Guarnier – Claro que leva! Mas deixe os teóricos para seus trabalhos acadêmicos na academia e traga o “você” para a sua literatura e seu gosto a cerca dela.

(Black Out. Cena II blá blá blá…)

   Portanto digo a vocês, com absoluta certeza, que vamos ficar aqui patinando sobre o conceito do que é qualidade literária justamente porque ela só acontece no momento em que a fronteira que separa a não leitura da leitura é ultrapassada, ou seja, quando aquilo que ainda não foi lido passa a ser conhecido (isso seria um prenúncio de conceituação e eu estaria caindo na contradição de dizer que não, falando que sim? Espero estar errado!).

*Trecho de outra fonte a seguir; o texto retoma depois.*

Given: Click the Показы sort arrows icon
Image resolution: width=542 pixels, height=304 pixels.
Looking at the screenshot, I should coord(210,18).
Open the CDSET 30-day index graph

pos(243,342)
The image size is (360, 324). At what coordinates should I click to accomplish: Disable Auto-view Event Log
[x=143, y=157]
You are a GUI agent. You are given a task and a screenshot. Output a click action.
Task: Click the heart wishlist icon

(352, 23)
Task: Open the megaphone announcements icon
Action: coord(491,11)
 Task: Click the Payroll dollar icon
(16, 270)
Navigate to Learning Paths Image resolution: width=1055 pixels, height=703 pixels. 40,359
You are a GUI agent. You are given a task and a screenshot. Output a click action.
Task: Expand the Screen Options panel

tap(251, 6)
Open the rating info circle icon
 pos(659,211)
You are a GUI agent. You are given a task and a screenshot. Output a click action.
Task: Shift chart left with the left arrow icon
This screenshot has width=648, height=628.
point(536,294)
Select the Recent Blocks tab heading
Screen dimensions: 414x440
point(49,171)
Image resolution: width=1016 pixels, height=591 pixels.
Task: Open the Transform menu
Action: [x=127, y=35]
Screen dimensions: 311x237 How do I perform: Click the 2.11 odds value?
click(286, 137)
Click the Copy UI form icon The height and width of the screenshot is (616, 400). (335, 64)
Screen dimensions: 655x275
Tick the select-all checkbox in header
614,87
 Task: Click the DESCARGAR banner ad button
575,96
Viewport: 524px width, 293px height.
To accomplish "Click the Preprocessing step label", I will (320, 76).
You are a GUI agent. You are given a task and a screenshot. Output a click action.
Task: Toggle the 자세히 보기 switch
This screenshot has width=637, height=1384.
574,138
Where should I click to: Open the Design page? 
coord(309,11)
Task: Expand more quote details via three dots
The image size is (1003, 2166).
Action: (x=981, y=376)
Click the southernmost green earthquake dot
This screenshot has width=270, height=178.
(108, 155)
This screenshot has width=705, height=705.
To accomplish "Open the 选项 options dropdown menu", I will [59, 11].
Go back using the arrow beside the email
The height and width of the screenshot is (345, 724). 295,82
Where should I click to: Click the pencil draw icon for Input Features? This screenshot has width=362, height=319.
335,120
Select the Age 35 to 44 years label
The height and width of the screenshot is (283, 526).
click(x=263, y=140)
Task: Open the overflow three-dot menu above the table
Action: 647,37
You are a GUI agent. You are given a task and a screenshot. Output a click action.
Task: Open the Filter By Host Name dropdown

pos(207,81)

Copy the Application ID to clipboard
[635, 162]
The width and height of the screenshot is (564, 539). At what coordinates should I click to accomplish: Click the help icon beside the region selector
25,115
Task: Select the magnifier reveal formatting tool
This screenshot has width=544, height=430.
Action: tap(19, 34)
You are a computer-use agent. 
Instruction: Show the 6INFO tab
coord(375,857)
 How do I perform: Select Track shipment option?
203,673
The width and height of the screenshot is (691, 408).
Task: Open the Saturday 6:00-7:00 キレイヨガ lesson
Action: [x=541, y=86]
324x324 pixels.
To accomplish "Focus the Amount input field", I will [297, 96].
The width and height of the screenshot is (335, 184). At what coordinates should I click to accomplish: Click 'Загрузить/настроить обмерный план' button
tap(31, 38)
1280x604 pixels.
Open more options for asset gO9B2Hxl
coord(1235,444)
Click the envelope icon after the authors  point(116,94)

Já ouviram a expressão “não julgue o livro pela capa”? Ela não serve só para a capa, serve para o todo. Para o gosto – tanto no sentido de preferência, quando no sentido de sabor que a Literatura lhe trás.  A qualidade literária deixa de ser um conceito quando passa a ser parte de um sentimento, por isso, no momento da leitura, é importante se despir e deixar-se acariciar por outras mãos. Experimentar outros sabores. Descobrir outros prazeres. Pensar nas obras como se pensa em outros corpos ou outras comidas. Feito isso, aí sim se descobre a qualidade literária daquela obra para si, mas dar-se o direito de ler e falar com propriedade sobre o que se leu, a partir da ótica dos sentidos, é primordial. Leitura não é ato que envolva somente visão, você não é um scanner, é mais moderno que ele, que fique claro.
Ficamos hoje por aqui, sei que estou devendo a quarta Estação Marginal” que deveria sair esta semana, mas ainda não levantei material suficiente para escrevê-la e nem recebi o que pedi do responsável, é a correria, minha gente, mas antes de finalizar, vou confessar uma coisa: Não estou preparado para ler Kéfera! Beijos!